Online education pioneer to deliver Hall Lecture October 2

Daphne Koller portrait
Daphne Koller

Daphne Koller will present her ground-breaking work in free, universally accessible college education as the first guest speaker in the 2012 -2013 John R. and Donna S. Hall Engineering Lecture Series.

The lecture – The Online Revolution: Education for Everyone – is Tuesday, Oct. 2 at 4:10 p.m. in Vanderbilt’s Wilson Hall, Room 103. The lecture is open to the Vanderbilt community. A reception will follow.

Live video of this event will be streamed on Vanderbilt News and will be available for viewing after Oct. 2.

Daphne KollerKoller is the Rajeev Motwani Professor in Computer Science at Stanford University and co-founder of the social entrepreneurship company Coursera. Last year approximately 350,000 students enrolled in three free courses offered by Stanford, creating one of the largest experiments in online education ever performed.

“I’ll report on this far-reaching experiment in education, and why we believe this model can provide both an improved classroom experience for our on-campus students, via a flipped classroom model, as well as a meaningful learning experience for the millions of students around the world who would otherwise never have access to education of this quality,” Koller said.

“Through such technology, we envision millions of people gaining access to the world-leading education that has so far been available only to a tiny few, and using this education to improve their lives, the lives of their families, and the communities they live in.”

Koller will review the teaching methodologies used in the free coursework, including easy-to-create video chunks, a scalable online Q&A forum where students can get their questions answered quickly, sophisticated auto-graded homework, and a peer grading pipeline that supports the at-scale grading of open-ended assignments.

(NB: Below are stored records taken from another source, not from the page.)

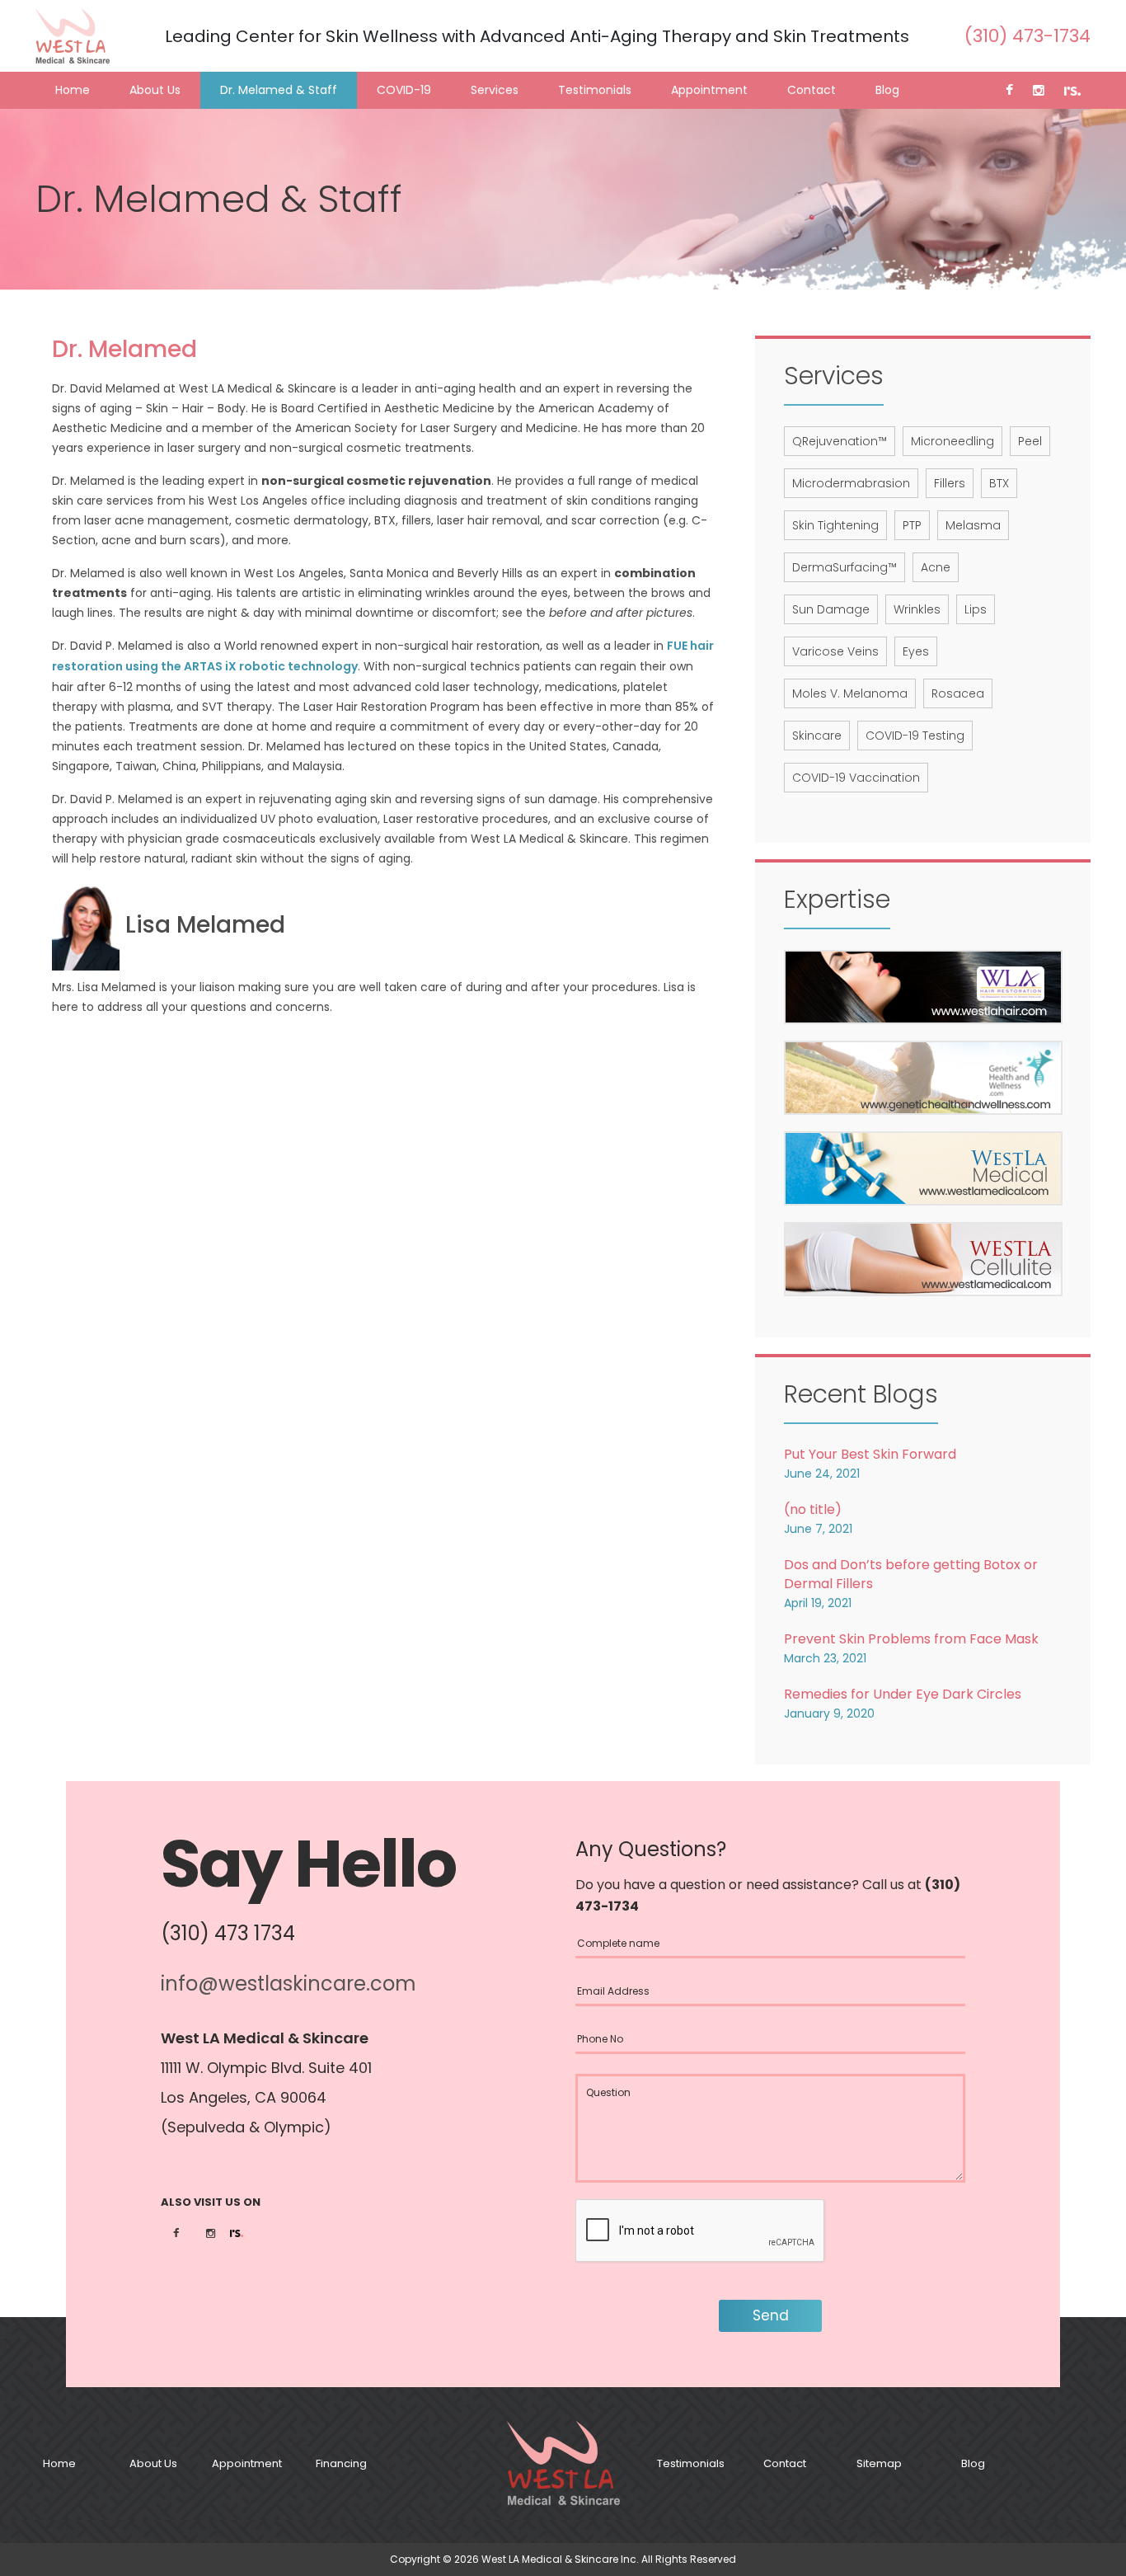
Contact (811, 90)
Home (72, 90)
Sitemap (879, 2463)
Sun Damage (831, 609)
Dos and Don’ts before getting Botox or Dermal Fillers (911, 1574)
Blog (887, 90)
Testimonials (594, 90)
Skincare (817, 735)
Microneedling (952, 441)
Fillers (949, 483)
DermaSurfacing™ (844, 567)
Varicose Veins (835, 651)
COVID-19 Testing (915, 735)
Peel (1030, 441)
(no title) (813, 1509)
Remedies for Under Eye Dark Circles (902, 1694)
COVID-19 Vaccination (856, 777)
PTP (912, 525)
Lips (975, 609)
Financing (341, 2463)
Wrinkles (917, 609)
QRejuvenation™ (839, 441)
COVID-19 (404, 90)
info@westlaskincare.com (288, 1983)
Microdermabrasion (851, 483)
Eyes (916, 651)
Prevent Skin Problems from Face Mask (911, 1638)
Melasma (973, 525)
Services (494, 90)
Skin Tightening (835, 525)
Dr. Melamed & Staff (278, 90)
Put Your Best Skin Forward (870, 1454)
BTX (999, 483)
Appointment (709, 90)
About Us (155, 90)
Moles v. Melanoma (850, 693)
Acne (935, 567)
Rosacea (957, 693)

After launching Coursera early in 2012, Koller and co-founder Andrew Ny initially formed partnerships with Princeton, Stanford, University of Pennsylvania and University of Michigan. Coursera’s operations have grown to include 16 university partners, with more than 1 million students enrolled. Presently, 120 courses are offered across 16 categories, including biology, computer science, business, medicine, electrical engineering, education, humanities and social sciences.

Students worldwide can engage in classes in “Astrobiology and the Search of Extraterrestrial Life” with the University of Edinburgh, for example, or “Aboriginal Worldviews and Education” with the University of Toronto. A computer science class in programming, in French, is offered with the École Polytechnique Fédérale de Lausanne located in Lausanne, Switzerland.

Coursera’s course choices and staff have increased along with additional funding, derived from several universities and private firms that share the company’s goal of quality, accessible online education. Coursera staffers continue to hone the design and operations of interactive computer learning focused on significant peer-to-peer dialogue.

Koller, who pioneered in her Stanford class many of the ideas that underlie the Coursera user experience, received her BSc and MSc from the Hebrew University of Jerusalem, and her Ph.D. from Stanford in 1994. A member of the National Academy of Engineering, her many awards include the Presidential Early Career Award for Scientists and Engineers (PECASE) and the MacArthur Foundation Fellowship.

Established in 2002, the John R. and Donna S. Hall Engineering Lecture Series allows Vanderbilt engineering students to hear renowned engineers from universities and agencies address engineering topics of particular interest.